When Parker Center opened in 1955, it was home to cutting-edge police facilities: a crime lab, a traffic map room and a communications center. While its International Style architecture is timeless to some, the city has long argued for the demise of the building, a rundown footnote in bureaucratic history. In 2009, the Los Angeles Police Department opened a new, $437 million headquarters across the street.

On Friday, City Council voted unanimously to approve a Civic Center Master Plan that has no place for the old police facilities building, designed by Welton Becket & Associates and J.E. Stanton. The blueprint would raze it in favor of a $483 million, 27-story building that includes city office space and private storefronts.

The move was a blow to preservationists.

“Welton Becket was one of a handful of architects who shaped Southern California in its most significant period of growth in the 20th century,” says architect and historian Alan Hess, who's working on a book on California modern architecture in the 20th century. “His contributions created the city that we live in, and we shouldn't forget that part of our heritage.”

Becket also is credited with the Music Center of Los Angeles County, Hollywood's Capitol Records Building and the Cinerama Dome. But city officials, who denied Historic-Cultural Monument designation for Parker Center, decided the structure was not worth restoring — at an estimated $107 million — and that it was not as significant as Becket's other designs.

“Parker Center was not an exceptional example of Becket’s work,” according to a statement from the office of local city Councilman José Huizar, who pushed for the Civic Center Master Plan.

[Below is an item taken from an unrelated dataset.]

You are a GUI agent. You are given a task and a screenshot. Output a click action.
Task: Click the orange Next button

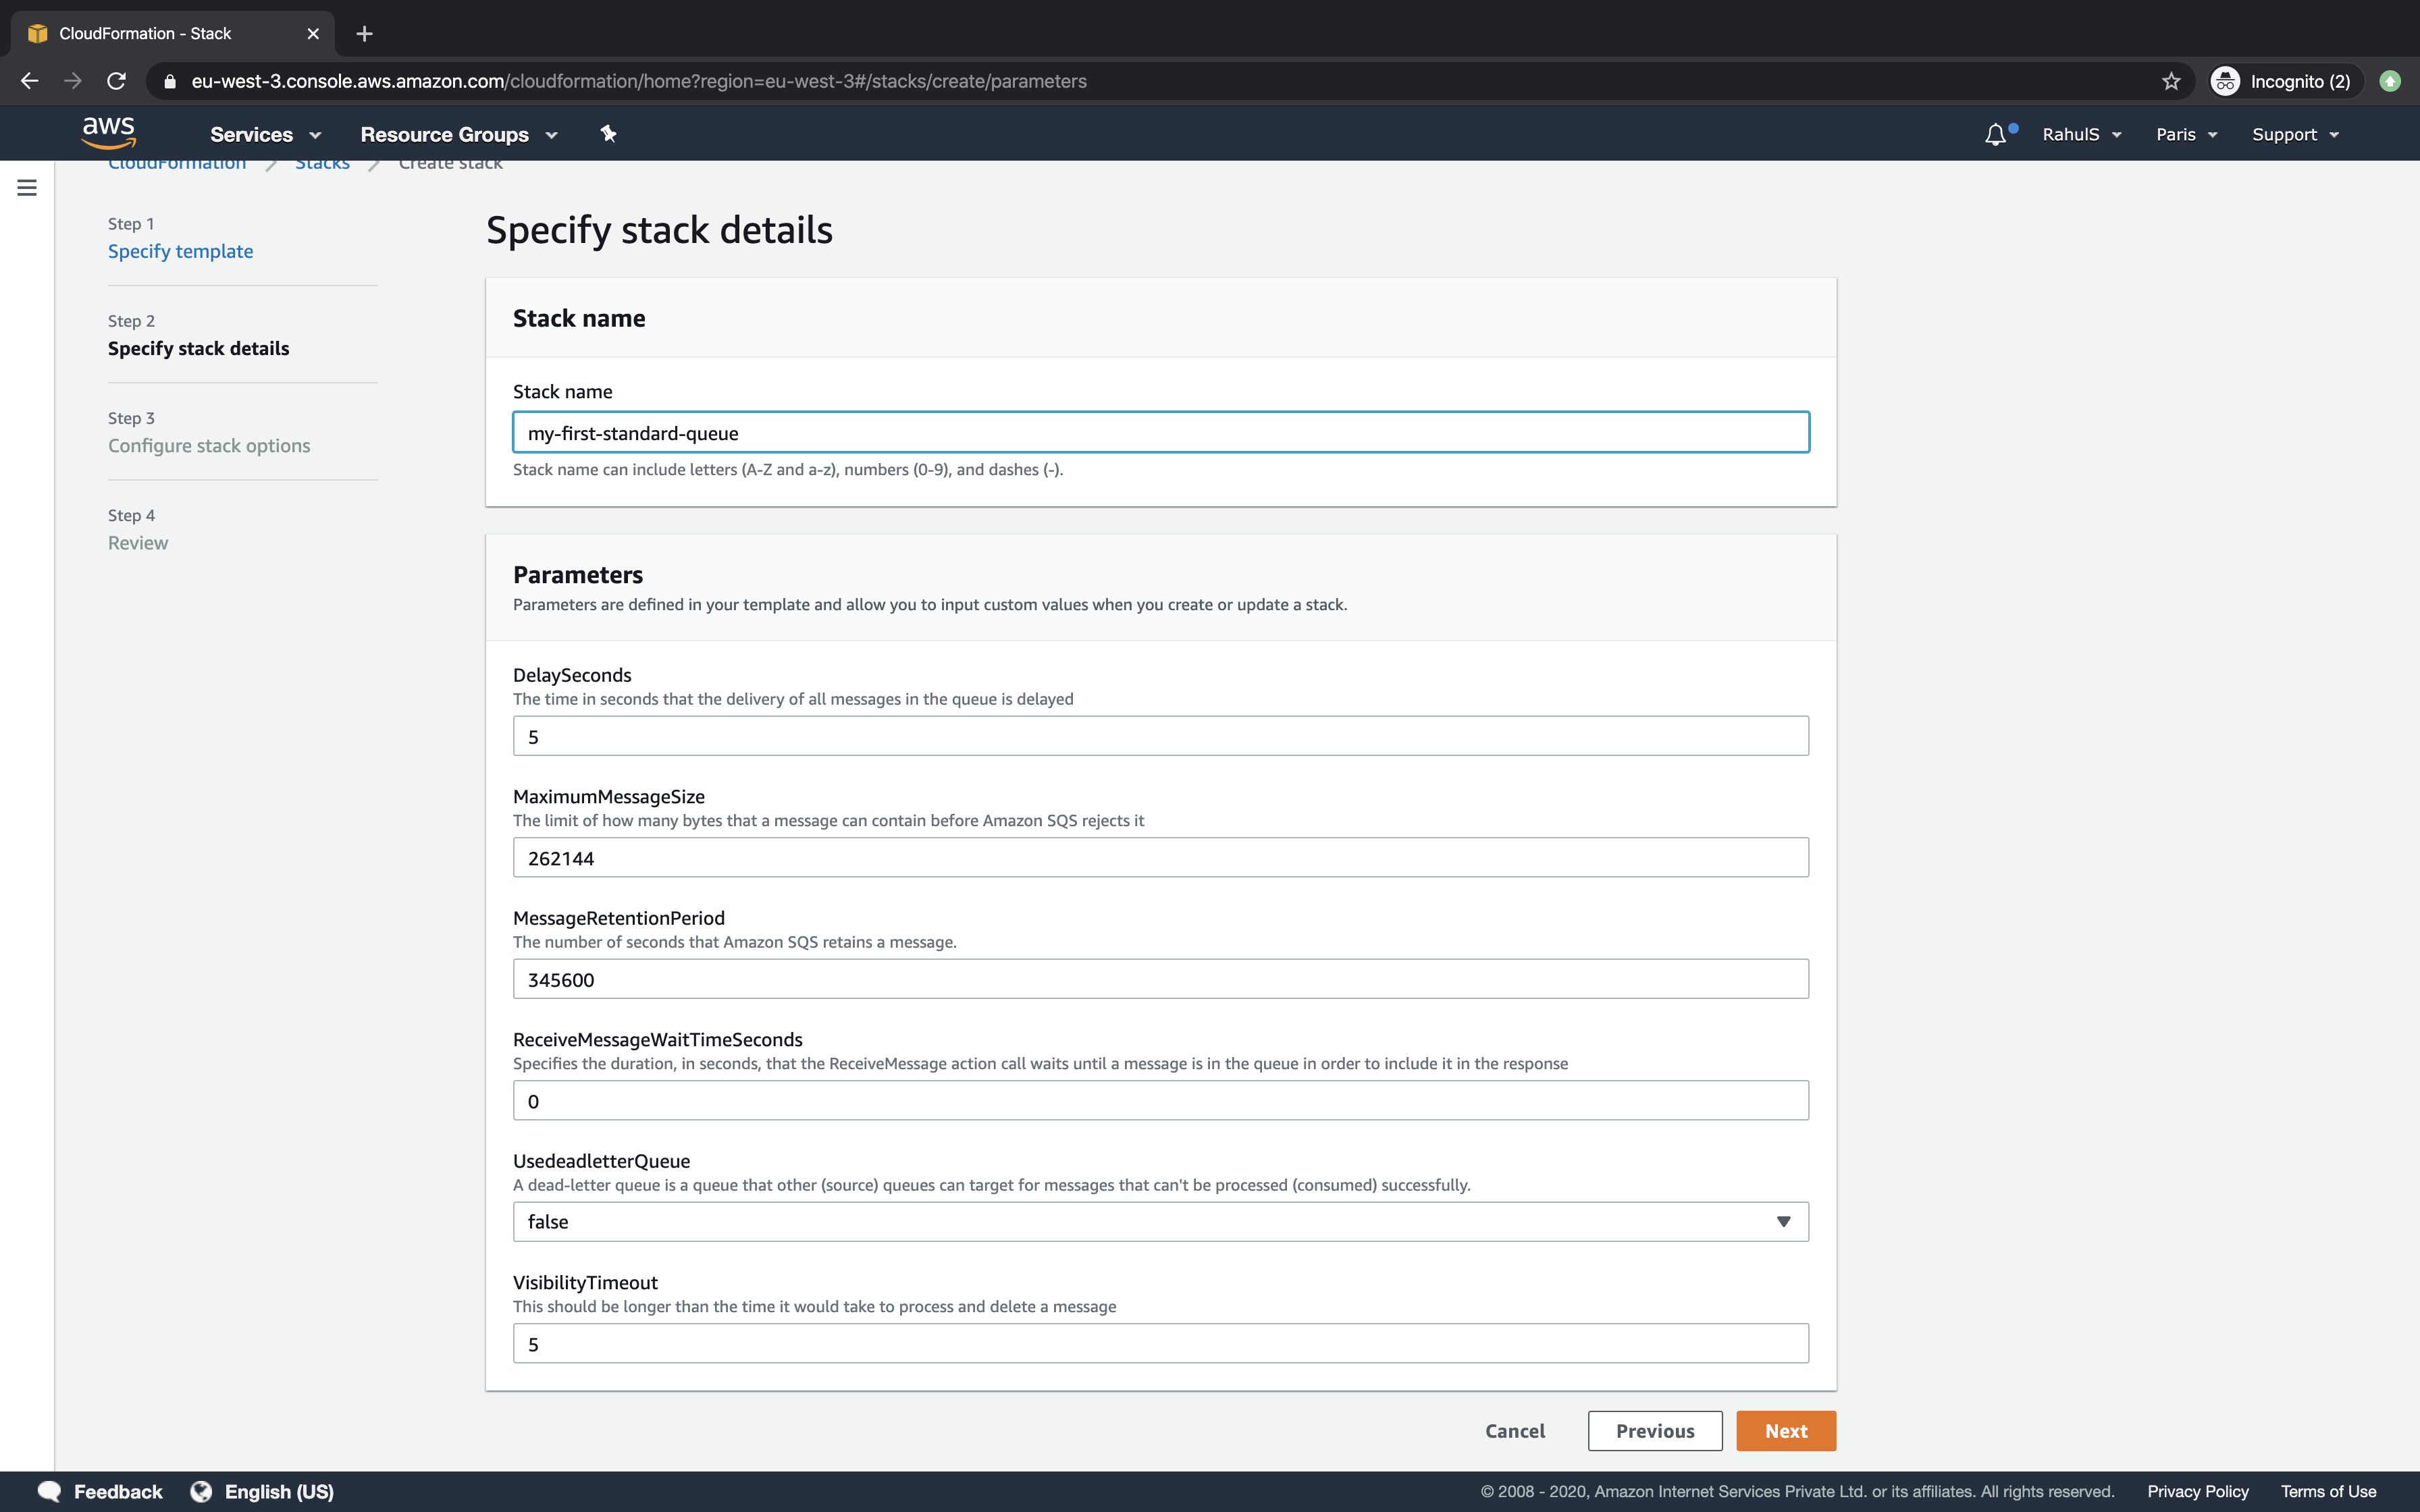[1785, 1431]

Huizar also said Parker Center was a symbol of government trampling a minority neighborhood, Little Tokyo, by using eminent domain to destroy homes and businesses at a time when Japanese-Americans were just starting to rebuild their lives after World War II internment. He said that the former police headquarters would likely be gone by this time next year.

“The [Los Angeles] Conservancy is deeply disappointed in this action, as we have worked for more than five years to prevent the needless demolition of Parker Center,” according to a Conservancy statement. “We strongly believe reuse and rehabilitation of the building are fully capable of meeting the city’s intended goals, and is the more cost-effective approach that can save millions in taxpayer dollars.”

Under the master plan, a bronze exterior sculpture by artist Bernard J. Rosenthal outside the building and a mosaic mural by artist Joseph Young inside Parker Center would be preserved.

Parker Center is the epicenter of the plan to create 1.2 million square feet of city office space, more than 1 million square feet of housing, more than 300,000 square feet of retail, 32,000 square feet of cultural space and 45,000 square feet of civic plaza, according to Huizar's office. While the plan spans 15 years and six phases, the demo of Parker Center is phase one.

In 1969 the building was named for late police Chief William H. Parker, a man who brought military discipline and tactics to the department at the cost of rapport with minority communities. Though it's been in countless movies and television shows, Parker Center's most memorable role was as a site of unrest after the officers accused of beating Rodney King were acquitted in 1992. Demonstrators destroyed a guard shack on the property as police in riot gear tried to fend them off.